Document section
Insert Coin

There is no winning in pinball. Only prolonged losing. Every pinball game ever played has ended with the same unceremonious GAME OVER. No one pulls that sword from the stone. But for some inexplicable reason, we feel compelled to insert our quarters, crack our knuckles, and see if we've got what it takes to be king of a tiny castle.

A pinball victory is as nebulous as it is satisfying. Whether you're chasing a personal best, the high of knocking off a Grand Champion, or trying to edge out a Player 2, the pinball machine is indifferent. The flashing lights and chaotic art call to us like an amusement lighthouse. Press start, it begs. But make no mistake, you do not matter to pinball. The cynical among you might suggest pinball is rigged like a self-contained carnival, but there is no anthropomorphism here. Every ball plunged is met with solenoid indifference. This maddening intersection of human desire and the indifference of the world is what Camus famously coined "the absurd." 

In the distance, someone is shouting "Replay! The point of pinball is replays." On the face, the score-based award of a free game makes sense, but as we dig deeper into the psychology of pinball enthusiasts, a thesis couched in replays disappears faster than a ball save. Survival, as Nietzsche famously noted, is not the goal of life, but rather a side effect. Suggesting the goal of pinball is to play more pinball sounds poetic, but misses something essential about the experience.

The game could easily make an additional credit available to the player once play has ended, but that's not the point of a replay. A replay is an audible, some would say ostentatious, declaration of achievement. It's not an accident. Hell, it's an entire mechanical apparatus built to hammer the side of the cabinet. This same mechanism is engaged when a player places on the leaderboard. The "knocker" sound is a Darwinian flare aurally fired from the machine to signal everyone in within a hundred feet that the player standing in the corner is a champion to be anointed with oils and bathed in adoration. Sadly, however, most bar patrons seem to have largely missed this memo.

Data listing
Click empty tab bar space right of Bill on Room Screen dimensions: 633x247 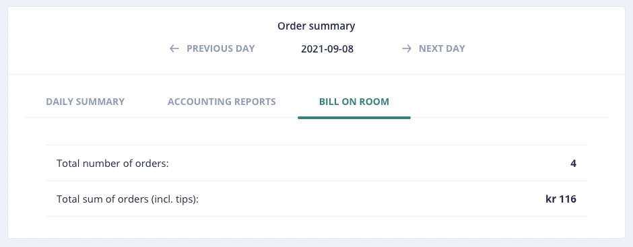tap(508, 102)
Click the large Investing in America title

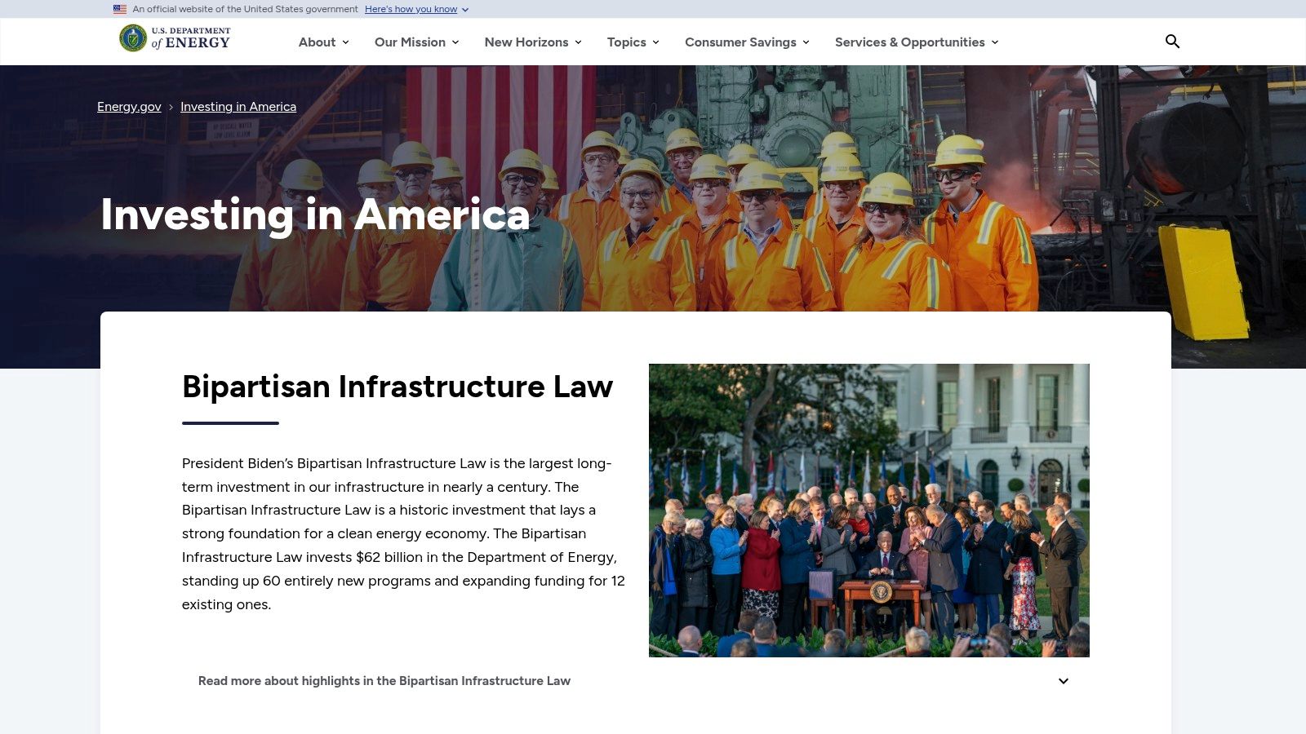(315, 215)
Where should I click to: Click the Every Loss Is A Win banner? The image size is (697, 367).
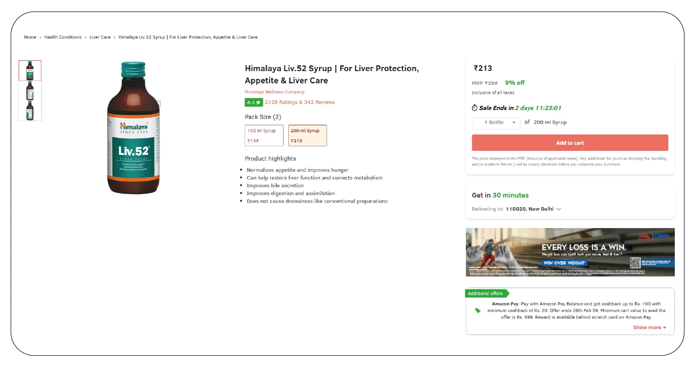pyautogui.click(x=569, y=252)
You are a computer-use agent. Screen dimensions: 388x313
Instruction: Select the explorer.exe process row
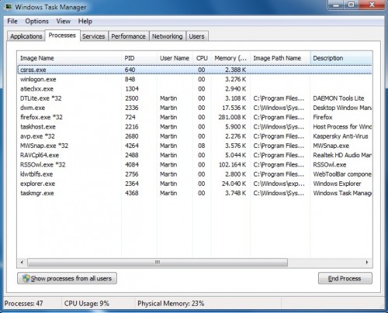tap(196, 184)
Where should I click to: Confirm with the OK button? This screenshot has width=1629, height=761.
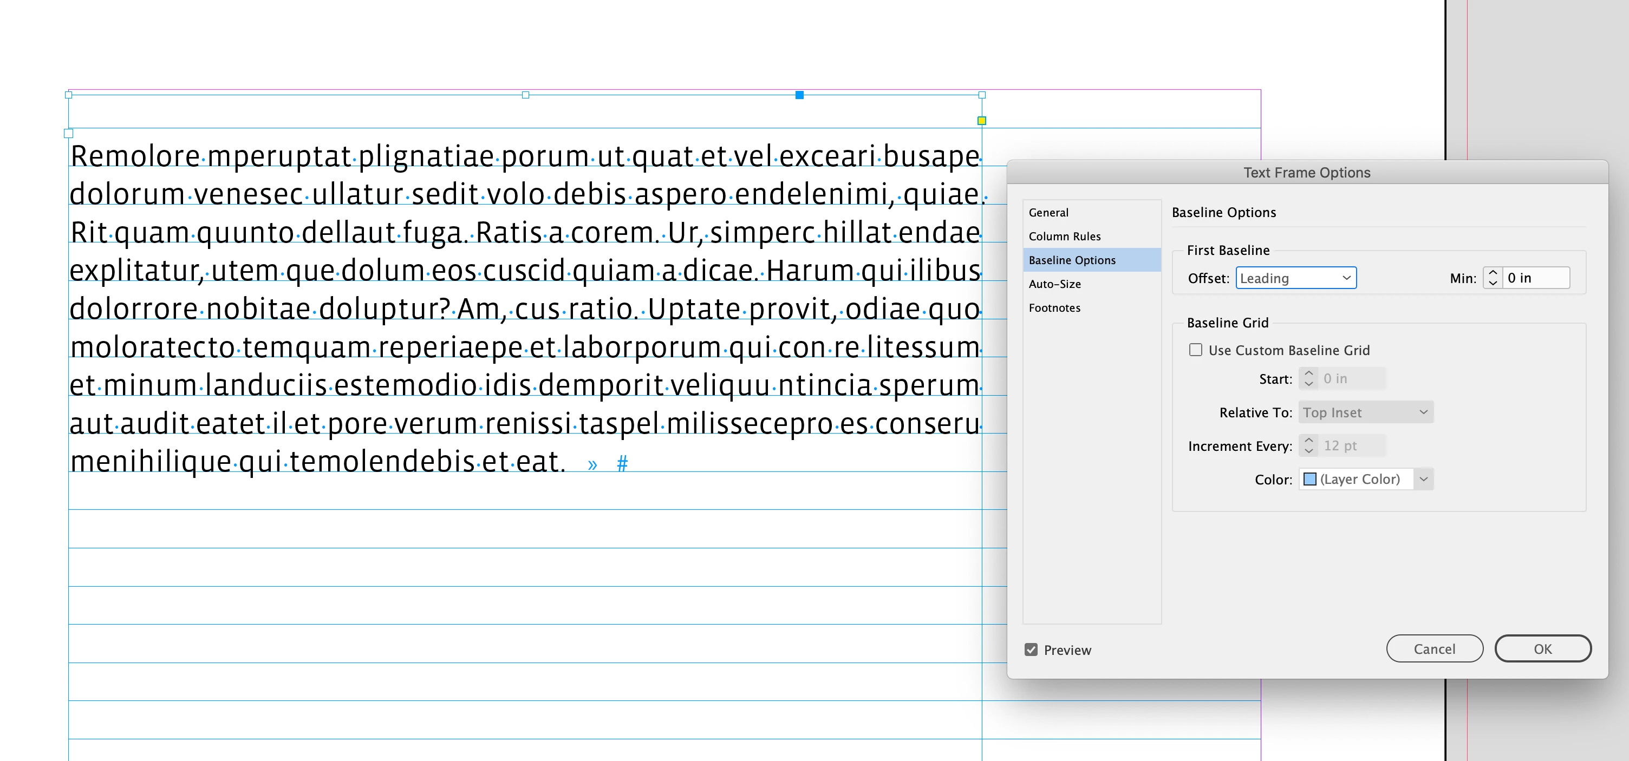pos(1542,649)
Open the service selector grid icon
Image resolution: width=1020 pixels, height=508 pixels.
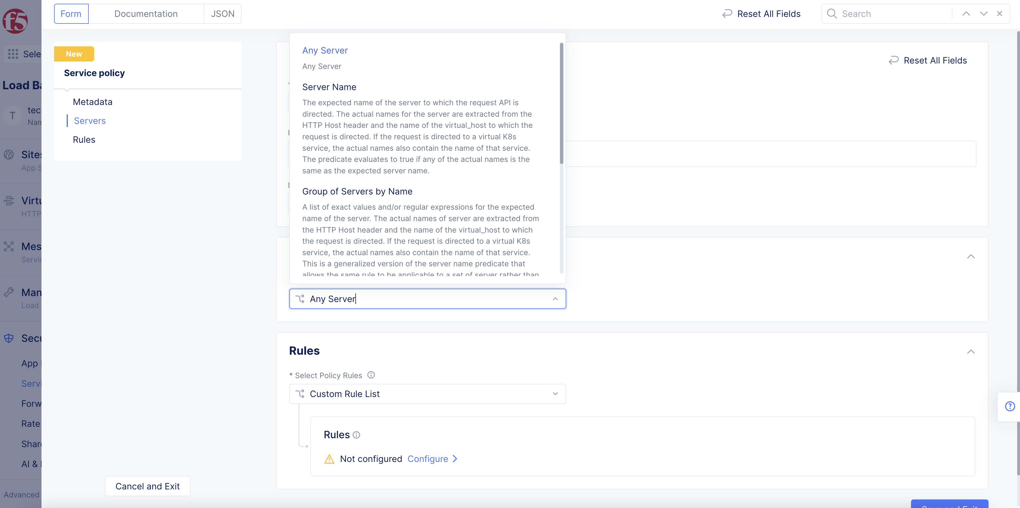click(x=13, y=54)
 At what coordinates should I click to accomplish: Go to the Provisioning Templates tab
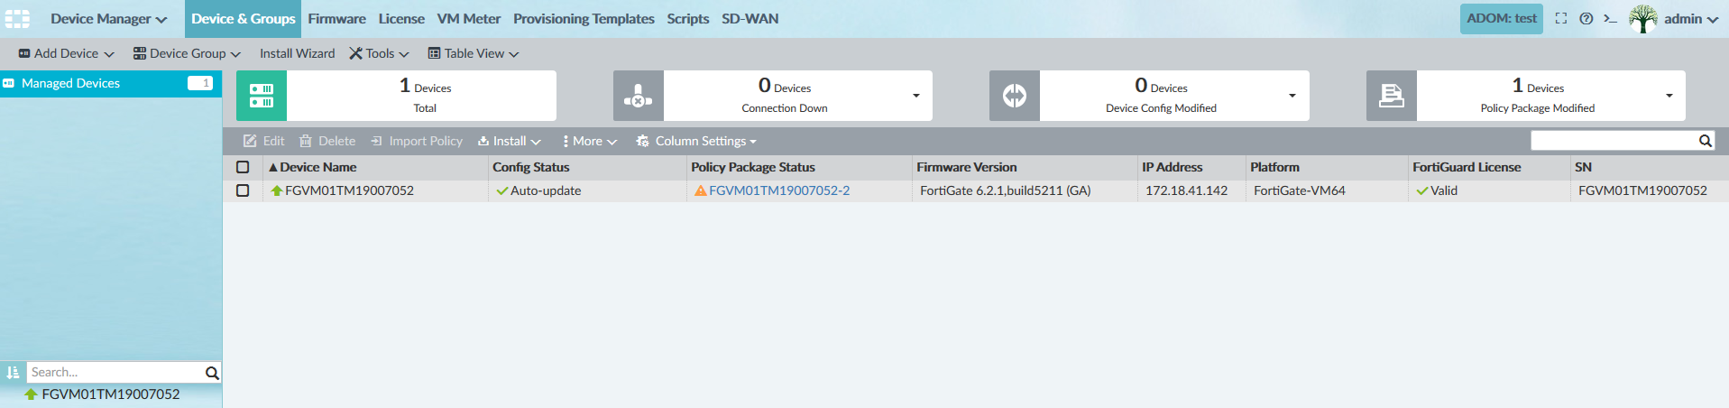584,19
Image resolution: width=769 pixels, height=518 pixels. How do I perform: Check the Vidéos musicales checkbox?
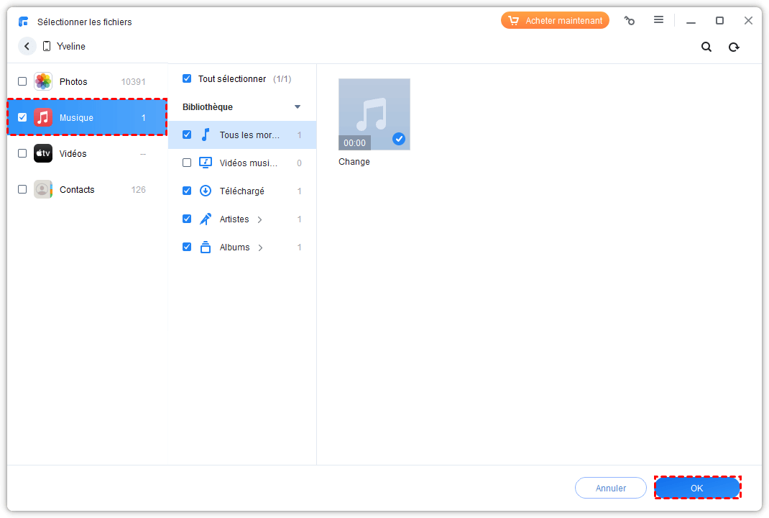coord(187,163)
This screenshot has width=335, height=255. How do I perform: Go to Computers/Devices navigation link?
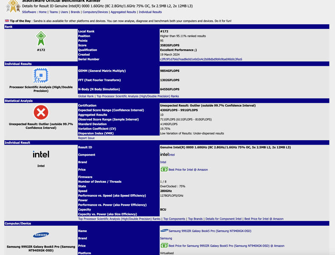pos(95,12)
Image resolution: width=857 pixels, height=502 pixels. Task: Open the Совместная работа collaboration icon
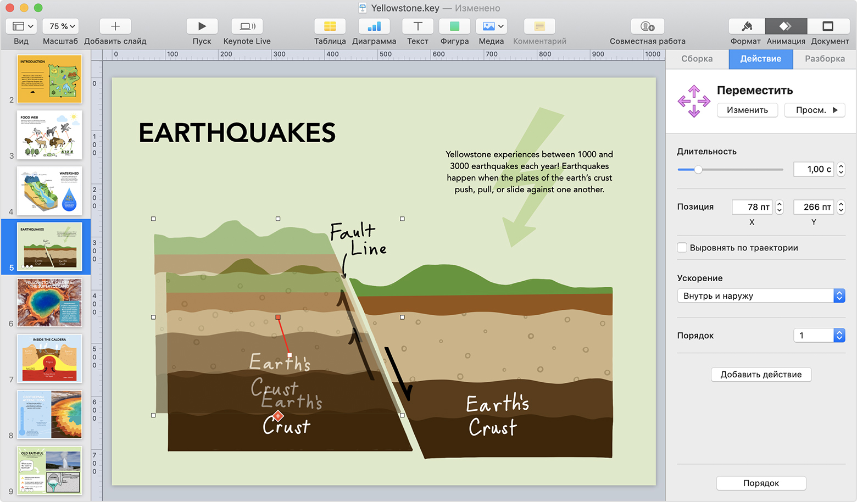tap(647, 26)
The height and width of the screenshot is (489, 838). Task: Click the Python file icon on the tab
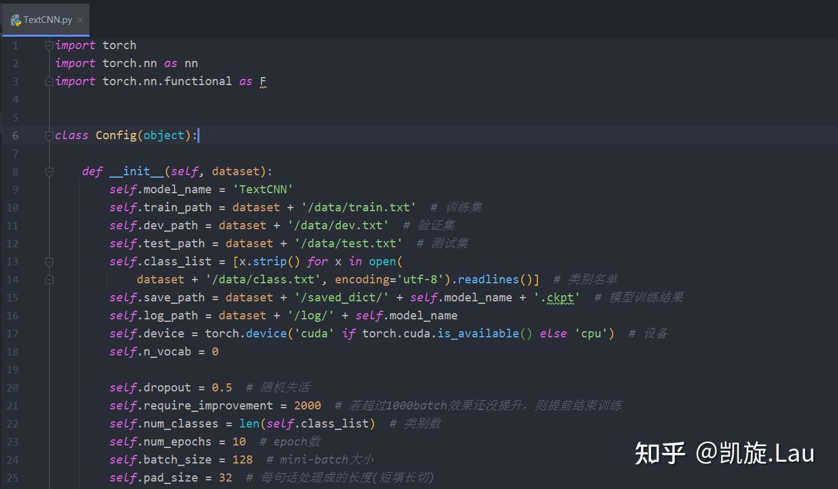click(x=16, y=19)
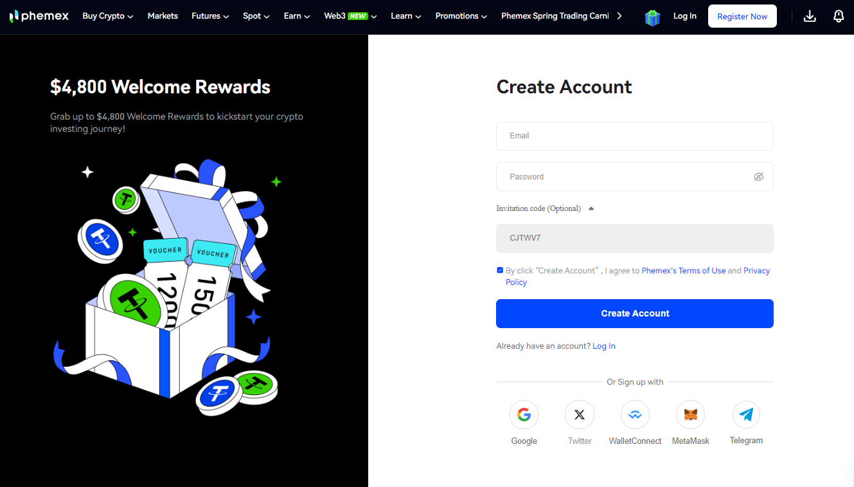
Task: Open the Futures dropdown menu
Action: point(210,16)
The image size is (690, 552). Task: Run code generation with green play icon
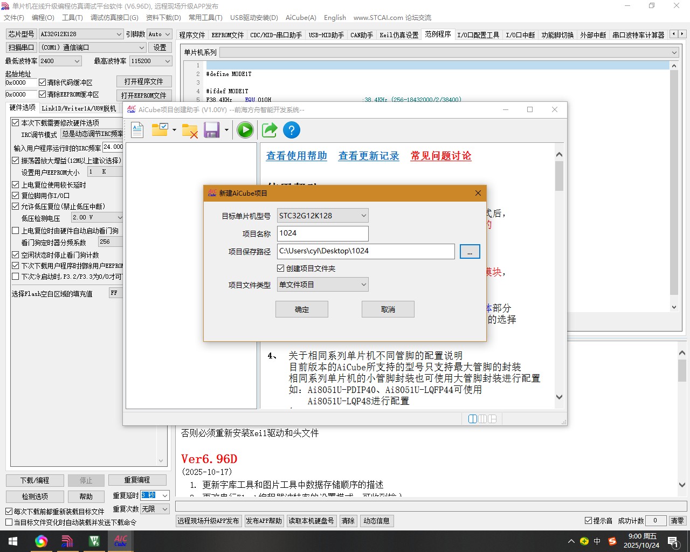pyautogui.click(x=245, y=129)
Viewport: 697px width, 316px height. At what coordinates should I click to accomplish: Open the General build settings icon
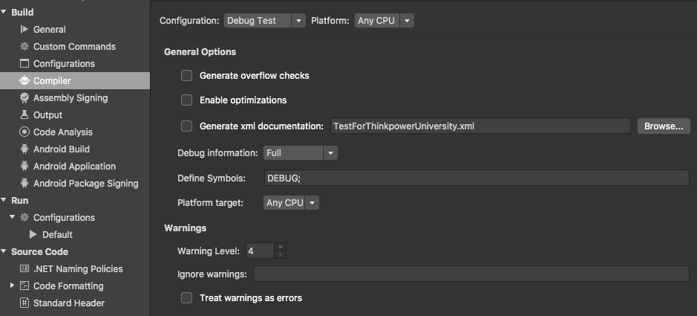tap(24, 30)
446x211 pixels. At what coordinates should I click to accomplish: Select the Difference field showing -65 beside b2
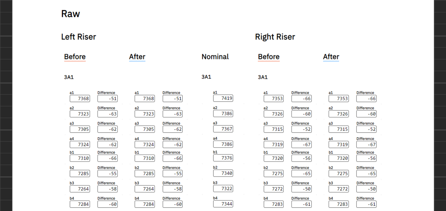tap(301, 174)
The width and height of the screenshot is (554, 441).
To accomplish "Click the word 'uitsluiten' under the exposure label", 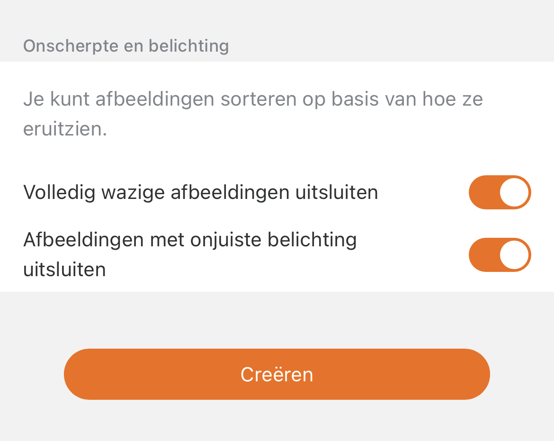I will click(x=64, y=270).
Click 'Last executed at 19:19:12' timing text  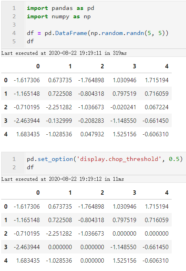[62, 179]
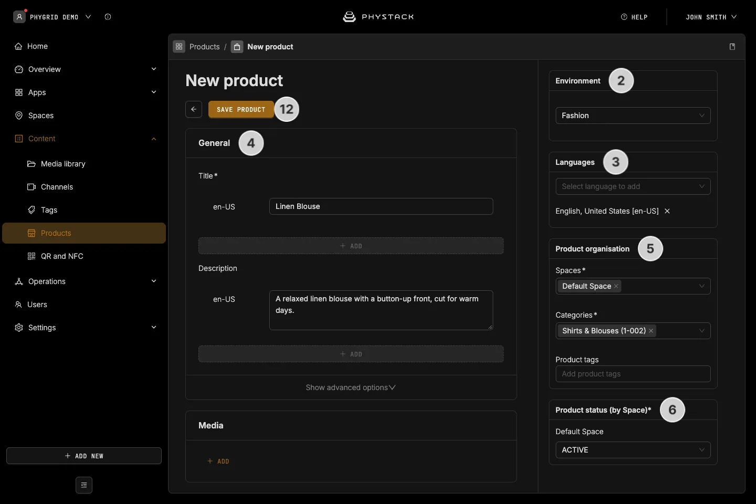Screen dimensions: 756x504
Task: Click the Add product tags field
Action: tap(633, 374)
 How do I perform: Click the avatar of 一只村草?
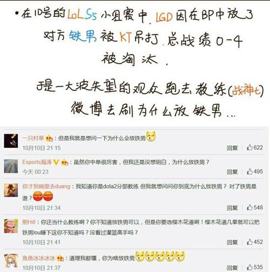(11, 141)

To-do list
1) Check each statement against the pinball essay and answer yes or no, quoting the deciding words: (a) the essay says every pinball game ends the same way; (b) the essay agrees that pinball is rigged like a carnival; (c) the essay says the replay mechanism also fires when a player places on the leaderboard.
2) Please print everything in the pinball essay from "The game could" down to "missed this memo.".
3) Carry the pinball essay forward from its final sentence, in the same voice.

Outputs
1)
(a) Yes: "Every pinball game ever played has ended with the same unceremonious GAME OVER."
(b) No: "The cynical among you might suggest pinball is rigged like a self-contained carnival, but there is no anthropomorphism here."
(c) Yes: "This same mechanism is engaged when a player places on the leaderboard."

2)
The game could easily make an additional credit available to the player once play has ended, but that's not the point of a replay. A replay is an audible, some would say ostentatious, declaration of achievement. It's not an accident. Hell, it's an entire mechanical apparatus built to hammer the side of the cabinet. This same mechanism is engaged when a player places on the leaderboard. The "knocker" sound is a Darwinian flare aurally fired from the machine to signal everyone in within a hundred feet that the player standing in the corner is a champion to be anointed with oils and bathed in adoration. Sadly, however, most bar patrons seem to have largely missed this memo.

3)
Still, the replay is crucial to the pinball experience. I detest free play machines, like playing poker with Monopoly money. Life demands stakes. A fiscally insignificant investment of twenty-five cents represents a substantial emotional gamble. With this quarter, I pledge to pit my timing, patience, and savvy against gravity, chaos, and my inevitable demise. No one leaves this poker room with chips. The replay, however, invites us to play another hand. As with any good con, there's a catch. The replay award becomes exponentially harder to achieve. The score needed for a replay nearly doubles each time it is awarded  making it theoretically possible to achieve, but quickly becomes unwieldy, a cruel inversion of Zeno's paradox of motion (see: Achilles and the Tortoise).    

Still, the game cannot be beat. Sir Isaac Newton curses his own name every time he gets half-ramped. What goes up must come down. The two inch canyon separating your flipper feels like a mother's desperate hands trying to catch an infant that slipped off the kitchen counter. Every outlane is a coin flip. No appeal can be made to the dispassionate, severe, and final rule of the tilt bob. 

So why do we play a game we know to be unwinnable? Why are there golden tokens in every room of my house? Why are there more pictures of pinball DMDs on my Instagram account than people? Because pinball is a microcosm for existence. You find yourself at a table. It could be an immaculately maintained, lovingly tuned gem, or it could be laundromat trash beaten within an inch of its life by kids lamenting its monochrome screen. You can play like a hero on the garbage machine or you can choke on the pristine one. There is always wiggle room. And everything good in life lives in this wiggle room. Amidst the chaos and the myriad of uncontrollable variables, your choices matter. You have agency. Every flip counts. And when you're staring at a flashing question mark mansion room in Adam's Family with your ball cradled, you discover what you're made of.

And while nothing lasts forever, our twenty-five cents buys us a temporary reprieve from this certainty. For the briefest of moments we forget about the inevitability of defeat. When our live catches are effortless, our nudges second nature, and every lit shot our destiny, pinball implores us to believe that, for these three balls, absurdity can be conquered. Our quarter buys the fleeting fantasy of immortal life and the chance to spit in the face of gravity. 

Not a bad deal at all.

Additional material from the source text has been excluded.